La Tercera
Opinión

Lucha de hechos

Joaquín Trujillo S..

Lucha de hechos

La política, una lucha por consolidar una realidad, arriesga transformarse en una lucha de meros hechos sin cuartel.

¿Qué hacemos cuando argumentamos? Decimos palabras que son entre sí coherentes. A la vez, con ellas invocamos hechos que las respalden. El caso es que ciertas palabras no son suficientes para designar los hechos. Algo nos dicen los mudos hechos para lo cual necesitamos una distinta. A veces esa palabra se ha evadido y la retenemos en la punta de la lengua. Otras, debemos inventarla. Pero, por lo general, el hábito de las palabras nos ahorra pensamientos pues recurrimos a las que tenemos a mano. De ahí que, poco a poco, esta comodidad acabe por empobrecer nuestra idea de los hechos que creemos conocer.

Así que la tensión entre los hechos y las palabras es permanente. Cuando alguien casi siempre a gritos alega que no quiere más palabras, sino hechos, es porque dice que se ha estado abusando de ellas, que de tanto aprovecharse se ha vuelto evidente que esas palabras ya no tienen nada que ver con los hechos a los que prometen describir. Pedir hechos es exigir una realidad.

El problema es que de tanto devaluar las palabras, de tanto exigir hechos, va ocurriendo, día a día, que no son las palabras las que argumentan, sino que son los hechos mismos los que se enfrentan, frecuentemente a golpes de carnes, aceros o dineros. ¿Para qué? Para constituirse en eso que llamamos una realidad, consolidándola.

La política, una lucha por consolidar una realidad, arriesga transformarse en una lucha de meros hechos sin cuartel. Y como las palabras ya sobran, pues son a esas alturas sinónimo de embuste, los hechos comienzan a hacerse indescifrables. Solamente los entienden quienes participan de su lucha, y apenas. Una lucha que suele ser cerrada… pero a la vez abierta. Como ya las palabras no ejercen su gracia escrutadora, persuasiva y amortiguadora, la lucha de los hechos se rebalsa, está por todas partes, pero encriptada. También ocurre que la lucha de los hechos se decore con palabras, que sean armas suyas, eso que llamamos eslóganes, en el mejor de los casos, e insultos, en otros. Pero entonces no es que las palabras estén desempeñando su auténtico papel. Más bien son los guantes de los puños.

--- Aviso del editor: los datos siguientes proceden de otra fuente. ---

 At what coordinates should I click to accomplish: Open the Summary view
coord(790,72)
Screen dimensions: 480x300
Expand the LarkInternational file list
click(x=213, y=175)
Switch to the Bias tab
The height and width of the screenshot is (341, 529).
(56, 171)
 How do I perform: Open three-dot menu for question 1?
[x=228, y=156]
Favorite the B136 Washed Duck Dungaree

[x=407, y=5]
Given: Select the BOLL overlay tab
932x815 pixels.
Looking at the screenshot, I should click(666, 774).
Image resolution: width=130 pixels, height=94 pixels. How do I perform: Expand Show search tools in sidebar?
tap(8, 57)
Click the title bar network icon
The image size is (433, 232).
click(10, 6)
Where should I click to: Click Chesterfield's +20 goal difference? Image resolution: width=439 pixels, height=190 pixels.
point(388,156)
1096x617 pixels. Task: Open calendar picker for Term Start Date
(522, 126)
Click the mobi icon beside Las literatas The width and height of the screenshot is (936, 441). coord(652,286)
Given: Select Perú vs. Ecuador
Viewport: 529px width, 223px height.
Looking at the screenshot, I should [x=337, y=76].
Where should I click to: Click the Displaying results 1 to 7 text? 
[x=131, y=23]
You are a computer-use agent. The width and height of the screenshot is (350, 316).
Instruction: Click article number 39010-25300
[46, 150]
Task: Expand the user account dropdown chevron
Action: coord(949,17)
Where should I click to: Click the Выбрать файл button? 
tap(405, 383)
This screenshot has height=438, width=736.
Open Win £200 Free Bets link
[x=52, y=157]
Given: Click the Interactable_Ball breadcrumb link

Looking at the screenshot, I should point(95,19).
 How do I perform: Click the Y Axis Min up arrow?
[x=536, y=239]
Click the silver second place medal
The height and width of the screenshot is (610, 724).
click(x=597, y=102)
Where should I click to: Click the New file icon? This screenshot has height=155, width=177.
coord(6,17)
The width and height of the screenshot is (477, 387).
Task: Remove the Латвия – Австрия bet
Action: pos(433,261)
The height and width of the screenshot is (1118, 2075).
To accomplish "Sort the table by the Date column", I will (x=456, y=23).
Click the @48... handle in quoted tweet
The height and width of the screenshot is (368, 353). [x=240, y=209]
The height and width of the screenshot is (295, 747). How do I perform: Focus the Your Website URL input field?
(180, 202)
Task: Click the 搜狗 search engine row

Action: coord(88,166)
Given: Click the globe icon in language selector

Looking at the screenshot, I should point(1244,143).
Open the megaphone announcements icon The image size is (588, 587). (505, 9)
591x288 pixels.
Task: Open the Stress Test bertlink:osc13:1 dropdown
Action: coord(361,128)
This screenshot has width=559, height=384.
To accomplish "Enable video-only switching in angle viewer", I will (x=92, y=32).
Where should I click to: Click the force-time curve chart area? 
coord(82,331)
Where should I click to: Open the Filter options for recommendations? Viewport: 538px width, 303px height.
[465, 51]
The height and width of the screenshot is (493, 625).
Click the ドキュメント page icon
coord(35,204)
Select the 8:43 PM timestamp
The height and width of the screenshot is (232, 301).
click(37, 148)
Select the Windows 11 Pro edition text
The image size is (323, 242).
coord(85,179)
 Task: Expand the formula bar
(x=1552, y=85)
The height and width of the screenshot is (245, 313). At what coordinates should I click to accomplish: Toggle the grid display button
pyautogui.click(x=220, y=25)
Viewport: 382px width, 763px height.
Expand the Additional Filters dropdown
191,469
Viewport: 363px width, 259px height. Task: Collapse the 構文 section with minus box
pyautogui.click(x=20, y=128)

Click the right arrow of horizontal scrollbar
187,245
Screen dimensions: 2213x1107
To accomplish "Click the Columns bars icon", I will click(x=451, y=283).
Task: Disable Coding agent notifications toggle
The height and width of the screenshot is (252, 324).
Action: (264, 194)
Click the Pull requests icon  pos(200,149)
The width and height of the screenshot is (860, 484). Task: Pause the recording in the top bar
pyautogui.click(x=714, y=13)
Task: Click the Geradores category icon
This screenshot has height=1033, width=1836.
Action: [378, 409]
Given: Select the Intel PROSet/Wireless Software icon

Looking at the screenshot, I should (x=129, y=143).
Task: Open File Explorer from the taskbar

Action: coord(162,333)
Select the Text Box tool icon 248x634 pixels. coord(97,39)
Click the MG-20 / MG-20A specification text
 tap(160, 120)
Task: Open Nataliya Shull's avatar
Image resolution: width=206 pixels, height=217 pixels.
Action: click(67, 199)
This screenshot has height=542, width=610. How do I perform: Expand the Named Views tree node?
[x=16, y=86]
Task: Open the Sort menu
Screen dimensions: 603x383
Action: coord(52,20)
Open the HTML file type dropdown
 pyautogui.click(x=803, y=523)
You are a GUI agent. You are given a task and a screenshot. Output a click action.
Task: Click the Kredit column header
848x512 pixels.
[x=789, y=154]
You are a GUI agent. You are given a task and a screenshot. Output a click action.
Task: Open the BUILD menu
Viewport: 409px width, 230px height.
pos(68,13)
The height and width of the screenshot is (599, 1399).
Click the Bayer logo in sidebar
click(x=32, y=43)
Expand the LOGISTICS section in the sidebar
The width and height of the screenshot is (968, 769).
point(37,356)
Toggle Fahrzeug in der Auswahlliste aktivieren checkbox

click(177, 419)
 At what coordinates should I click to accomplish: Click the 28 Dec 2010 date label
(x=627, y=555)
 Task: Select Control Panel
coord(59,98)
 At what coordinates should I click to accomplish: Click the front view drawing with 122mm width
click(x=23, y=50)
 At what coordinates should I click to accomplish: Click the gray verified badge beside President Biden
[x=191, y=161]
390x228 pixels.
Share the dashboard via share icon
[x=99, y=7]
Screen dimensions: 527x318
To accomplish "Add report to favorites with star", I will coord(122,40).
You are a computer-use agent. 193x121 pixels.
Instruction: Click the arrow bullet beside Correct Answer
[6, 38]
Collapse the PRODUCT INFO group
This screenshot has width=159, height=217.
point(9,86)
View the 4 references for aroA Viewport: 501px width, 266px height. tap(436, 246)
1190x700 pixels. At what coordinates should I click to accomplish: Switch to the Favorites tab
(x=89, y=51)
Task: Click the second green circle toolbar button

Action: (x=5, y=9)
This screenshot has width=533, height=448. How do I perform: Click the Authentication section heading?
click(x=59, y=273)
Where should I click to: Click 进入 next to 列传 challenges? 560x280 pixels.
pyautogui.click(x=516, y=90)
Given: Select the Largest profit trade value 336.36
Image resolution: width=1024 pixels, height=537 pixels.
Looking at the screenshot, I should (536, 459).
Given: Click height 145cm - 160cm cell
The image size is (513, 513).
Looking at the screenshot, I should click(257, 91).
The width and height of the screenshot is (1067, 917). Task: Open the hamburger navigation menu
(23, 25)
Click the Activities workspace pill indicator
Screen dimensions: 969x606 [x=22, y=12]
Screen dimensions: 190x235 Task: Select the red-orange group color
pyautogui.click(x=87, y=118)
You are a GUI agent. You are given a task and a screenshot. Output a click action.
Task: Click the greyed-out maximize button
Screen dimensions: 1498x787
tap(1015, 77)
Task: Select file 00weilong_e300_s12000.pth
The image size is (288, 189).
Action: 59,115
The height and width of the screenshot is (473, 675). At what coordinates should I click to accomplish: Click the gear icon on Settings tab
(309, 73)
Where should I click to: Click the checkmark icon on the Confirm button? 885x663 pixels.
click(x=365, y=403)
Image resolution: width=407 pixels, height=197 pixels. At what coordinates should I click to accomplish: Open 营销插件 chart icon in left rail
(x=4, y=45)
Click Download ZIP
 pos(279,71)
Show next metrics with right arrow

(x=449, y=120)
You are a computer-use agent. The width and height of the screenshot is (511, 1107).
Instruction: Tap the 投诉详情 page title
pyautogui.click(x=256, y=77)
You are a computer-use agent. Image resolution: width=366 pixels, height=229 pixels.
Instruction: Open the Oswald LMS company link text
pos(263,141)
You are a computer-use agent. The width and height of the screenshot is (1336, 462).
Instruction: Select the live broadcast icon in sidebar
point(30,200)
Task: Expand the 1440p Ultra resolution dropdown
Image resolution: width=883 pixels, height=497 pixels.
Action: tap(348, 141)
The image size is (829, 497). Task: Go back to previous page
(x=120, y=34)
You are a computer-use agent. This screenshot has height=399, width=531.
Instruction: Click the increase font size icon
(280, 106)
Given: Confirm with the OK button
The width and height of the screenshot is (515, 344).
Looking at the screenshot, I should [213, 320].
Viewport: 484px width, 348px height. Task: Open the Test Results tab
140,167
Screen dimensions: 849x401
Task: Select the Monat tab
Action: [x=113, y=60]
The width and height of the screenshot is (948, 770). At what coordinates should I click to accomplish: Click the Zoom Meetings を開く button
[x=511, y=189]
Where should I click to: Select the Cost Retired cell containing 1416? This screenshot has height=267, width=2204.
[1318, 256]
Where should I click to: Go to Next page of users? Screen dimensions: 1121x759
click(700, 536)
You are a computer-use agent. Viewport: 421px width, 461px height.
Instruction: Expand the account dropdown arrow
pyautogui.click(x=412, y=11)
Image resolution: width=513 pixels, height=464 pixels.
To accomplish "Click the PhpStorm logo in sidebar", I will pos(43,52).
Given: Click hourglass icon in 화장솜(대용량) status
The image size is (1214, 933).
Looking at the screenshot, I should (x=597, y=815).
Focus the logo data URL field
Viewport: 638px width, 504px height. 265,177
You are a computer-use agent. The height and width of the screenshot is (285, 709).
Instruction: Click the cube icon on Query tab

Y es que más que para practicar la cortesía hipócrita, las palabras deberían procesar desacuerdos viscosos.

El lenguaje poético enseña que las palabras pueden ser poderosísimas, que pueden llegar a moldear los hechos contra lo conveniente, incluso. Pero la desatada pugna por el poder ve en esto una pretensión conmovedora. Hasta que sucede lo de siempre, eso que supuestamente había que, con la lucha de los meros hechos, evitar: ella comienza a mandarse sola, no hay manera de detenerla, es un aluvión que anega, arrasa, sepulta todo a su paso. Es entonces, y solo entonces, cuando reaparecen las palabras, esa olla común que cocina los hechos crudos, haciéndolos comestibles.

Y se tarda, se tarda mucho una sociedad en descreer de los meros hechos para volver a creer en las palabras. ¿Qué hacemos cuando argumentamos? Recuperamos las palabras.